Kehausan Akan Validasi
Kemunduran generasi Z ini terjadi karena munculnya sarana mencari validasi yang salah. Validasi atau kebutuhan untuk diakui oleh orang-orang adalah kebutuhan pokok semua manusia untuk mempertahankan keberadaannya dalam hidup. Namun, berbeda dengan dulu, orang-orang mencari validasi dengan berusaha meraih prestasi, mempunyai ambisi besar, atau aktif dalam kegiatan kemanusiaan. Sekarang, pencarian validasi dilakukan dengan mencari kuantitas jumlah antara likes, comments, dan views.
Narsisme menjadi cara utama mengatasi rasa perlunya untuk dibutuhkan melalui validasi media sosial. “Hubungan dengan media sosial dan smartphones melepaskan dopamine (rangsangan saraf), itulah mengapa saat kamu mendapatkan pesan, kamu akan merasa puas,” jelas Simon Sinek, seorang TED Speaker dan penulis terkenal. Studi Harvard tahun 2012 juga melaporkan, membicarakan tentang diri sendiri melalui media sosial mengaktifkan sensasi kenikmatan di otak yang terkait dengan makanan, uang, dan seks.

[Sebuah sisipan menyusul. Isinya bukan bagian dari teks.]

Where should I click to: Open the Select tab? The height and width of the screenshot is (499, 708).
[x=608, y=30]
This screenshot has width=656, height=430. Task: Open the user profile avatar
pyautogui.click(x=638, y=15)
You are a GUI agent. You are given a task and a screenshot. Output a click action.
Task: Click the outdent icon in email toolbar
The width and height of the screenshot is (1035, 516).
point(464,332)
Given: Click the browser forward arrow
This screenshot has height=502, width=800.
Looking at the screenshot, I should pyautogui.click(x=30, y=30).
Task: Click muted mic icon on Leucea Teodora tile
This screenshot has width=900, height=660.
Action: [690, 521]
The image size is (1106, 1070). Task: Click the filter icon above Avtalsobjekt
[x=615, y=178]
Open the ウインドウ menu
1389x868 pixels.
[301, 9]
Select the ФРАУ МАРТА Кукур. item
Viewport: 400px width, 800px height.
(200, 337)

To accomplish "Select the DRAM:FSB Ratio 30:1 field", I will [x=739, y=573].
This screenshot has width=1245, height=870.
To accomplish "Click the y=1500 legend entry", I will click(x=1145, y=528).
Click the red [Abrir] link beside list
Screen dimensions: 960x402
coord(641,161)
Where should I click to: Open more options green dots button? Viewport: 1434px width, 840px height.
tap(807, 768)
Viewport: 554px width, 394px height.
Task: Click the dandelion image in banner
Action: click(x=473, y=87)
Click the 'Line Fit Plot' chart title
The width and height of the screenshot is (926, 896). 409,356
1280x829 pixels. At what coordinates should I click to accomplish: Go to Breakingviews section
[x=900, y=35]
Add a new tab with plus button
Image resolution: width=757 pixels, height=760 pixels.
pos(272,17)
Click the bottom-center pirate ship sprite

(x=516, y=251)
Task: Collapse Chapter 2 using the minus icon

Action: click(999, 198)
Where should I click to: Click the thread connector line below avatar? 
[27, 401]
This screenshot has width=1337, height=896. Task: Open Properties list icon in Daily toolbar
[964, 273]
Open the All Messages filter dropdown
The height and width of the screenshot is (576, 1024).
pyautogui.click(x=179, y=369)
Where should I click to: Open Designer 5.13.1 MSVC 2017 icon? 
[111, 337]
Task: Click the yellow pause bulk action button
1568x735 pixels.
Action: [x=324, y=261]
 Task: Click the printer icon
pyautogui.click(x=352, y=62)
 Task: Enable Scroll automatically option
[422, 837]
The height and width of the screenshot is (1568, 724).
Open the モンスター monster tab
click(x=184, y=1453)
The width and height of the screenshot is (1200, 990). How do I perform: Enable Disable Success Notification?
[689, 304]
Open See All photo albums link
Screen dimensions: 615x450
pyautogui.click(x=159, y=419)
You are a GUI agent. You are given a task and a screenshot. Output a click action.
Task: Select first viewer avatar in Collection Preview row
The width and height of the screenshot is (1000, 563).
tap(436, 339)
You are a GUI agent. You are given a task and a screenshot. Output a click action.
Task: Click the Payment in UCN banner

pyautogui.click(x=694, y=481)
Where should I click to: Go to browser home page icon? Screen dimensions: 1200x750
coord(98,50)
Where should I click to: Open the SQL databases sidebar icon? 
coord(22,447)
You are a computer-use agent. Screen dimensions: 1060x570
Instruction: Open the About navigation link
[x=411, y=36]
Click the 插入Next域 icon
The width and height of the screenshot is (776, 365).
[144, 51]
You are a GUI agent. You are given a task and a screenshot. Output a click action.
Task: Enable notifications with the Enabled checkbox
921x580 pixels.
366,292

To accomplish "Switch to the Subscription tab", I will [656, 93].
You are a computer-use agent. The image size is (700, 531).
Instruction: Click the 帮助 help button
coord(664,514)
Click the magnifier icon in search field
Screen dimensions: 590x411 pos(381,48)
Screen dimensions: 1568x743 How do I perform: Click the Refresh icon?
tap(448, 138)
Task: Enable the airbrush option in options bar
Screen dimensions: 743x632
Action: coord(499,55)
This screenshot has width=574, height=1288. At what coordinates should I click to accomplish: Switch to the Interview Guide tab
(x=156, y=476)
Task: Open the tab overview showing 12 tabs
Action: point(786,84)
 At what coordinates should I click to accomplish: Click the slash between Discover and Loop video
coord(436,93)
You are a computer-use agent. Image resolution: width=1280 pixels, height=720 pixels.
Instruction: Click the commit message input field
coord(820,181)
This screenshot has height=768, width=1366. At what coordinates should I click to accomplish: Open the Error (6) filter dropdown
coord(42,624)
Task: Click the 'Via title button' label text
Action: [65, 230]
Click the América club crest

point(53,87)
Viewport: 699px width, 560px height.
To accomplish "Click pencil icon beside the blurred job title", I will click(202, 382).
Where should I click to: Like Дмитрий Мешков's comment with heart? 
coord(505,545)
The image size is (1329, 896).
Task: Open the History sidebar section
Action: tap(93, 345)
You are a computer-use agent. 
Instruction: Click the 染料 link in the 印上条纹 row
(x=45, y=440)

Sensasi kenikmatan tersebut sangat adiktif dan merusak. Sebab, sama halnya seperti barang adiktif lainnya seperti rokok dan minuma keras, sensasi kenikmatan media sosial akan membenarkan segala cara agar “diakui” oleh orang lain. Yang terpenting adalah likes, comments, dan views, bukan makna dan pesan dari konten yang diunggah oleh pengguna media sosial.
Sarana Menghina Sesama Manusia
Media sosial telah menjadi sarana sebagian generasi Z untuk menghina orang lain yang bahkan tidak dikenal hanya karena mempunyai opini yang berbeda. Facebook, Instagram, dan Twitter yang menjadi sarana penghubung kehidupan sosial orang-orang yang berbeda telah berubah menjadi pemuas narsisme yang tidak mengindahkan keberadaan orang lain sebagai sesama manusia.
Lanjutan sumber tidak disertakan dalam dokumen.